"""

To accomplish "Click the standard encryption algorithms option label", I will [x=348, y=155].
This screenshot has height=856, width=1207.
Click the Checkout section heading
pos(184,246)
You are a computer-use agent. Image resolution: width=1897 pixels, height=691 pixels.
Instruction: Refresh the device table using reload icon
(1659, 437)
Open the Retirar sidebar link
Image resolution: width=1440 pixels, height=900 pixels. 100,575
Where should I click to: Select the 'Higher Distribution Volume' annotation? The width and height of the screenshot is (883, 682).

"""
"""

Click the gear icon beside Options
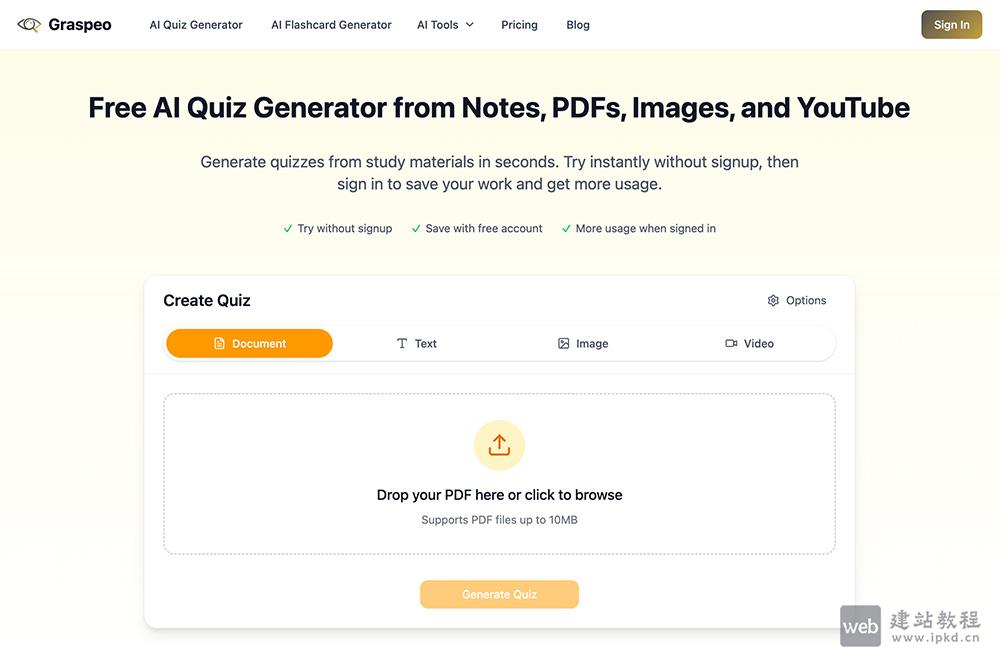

"""
"""

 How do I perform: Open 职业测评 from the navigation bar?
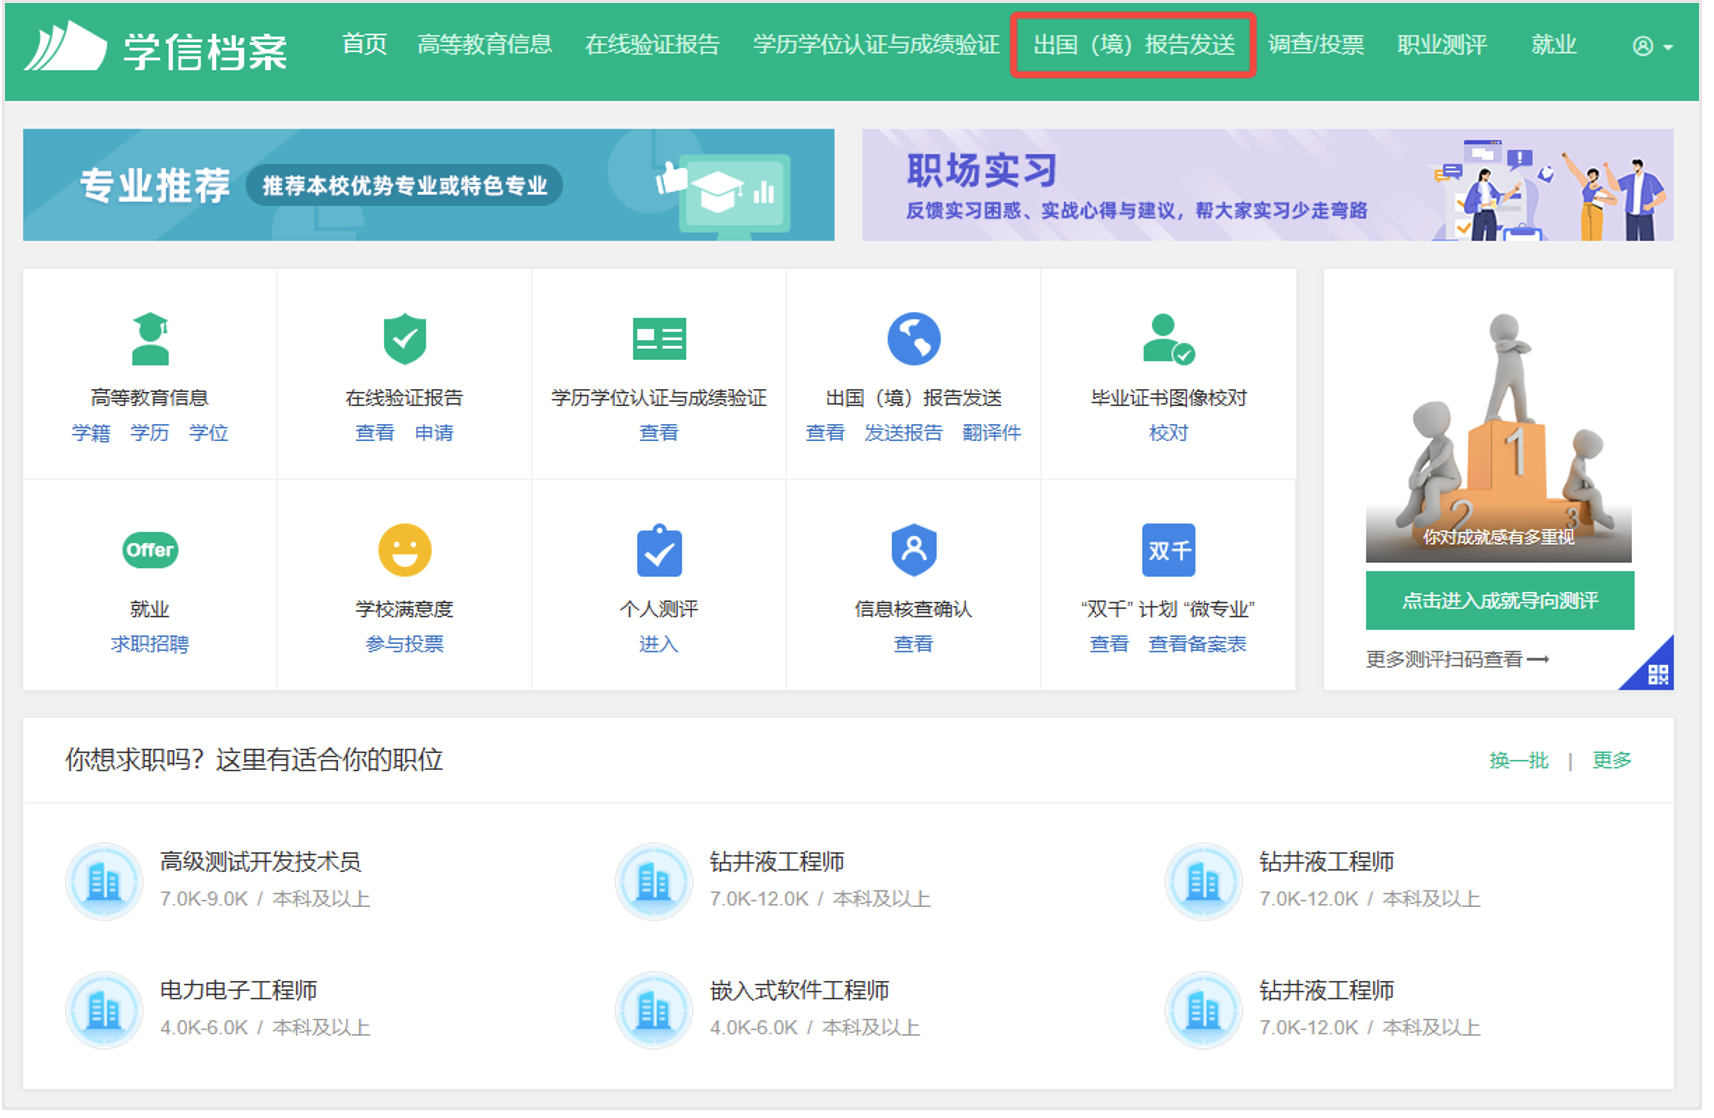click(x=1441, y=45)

"""

## [How to complete this task]
Repeat the entries above verbatim, but only from the line that has "You are a computer-use" down to the line that has "Where should I", inclusive.

## [Answer to the problem]
You are a computer-use agent. Image resolution: width=1897 pixels, height=691 pixels.
Instruction: Refresh the device table using reload icon
(1659, 437)
Open the Retirar sidebar link
Image resolution: width=1440 pixels, height=900 pixels. 100,575
Where should I click to: Select the 'Higher Distribution Volume' annotation? The width and height of the screenshot is (883, 682).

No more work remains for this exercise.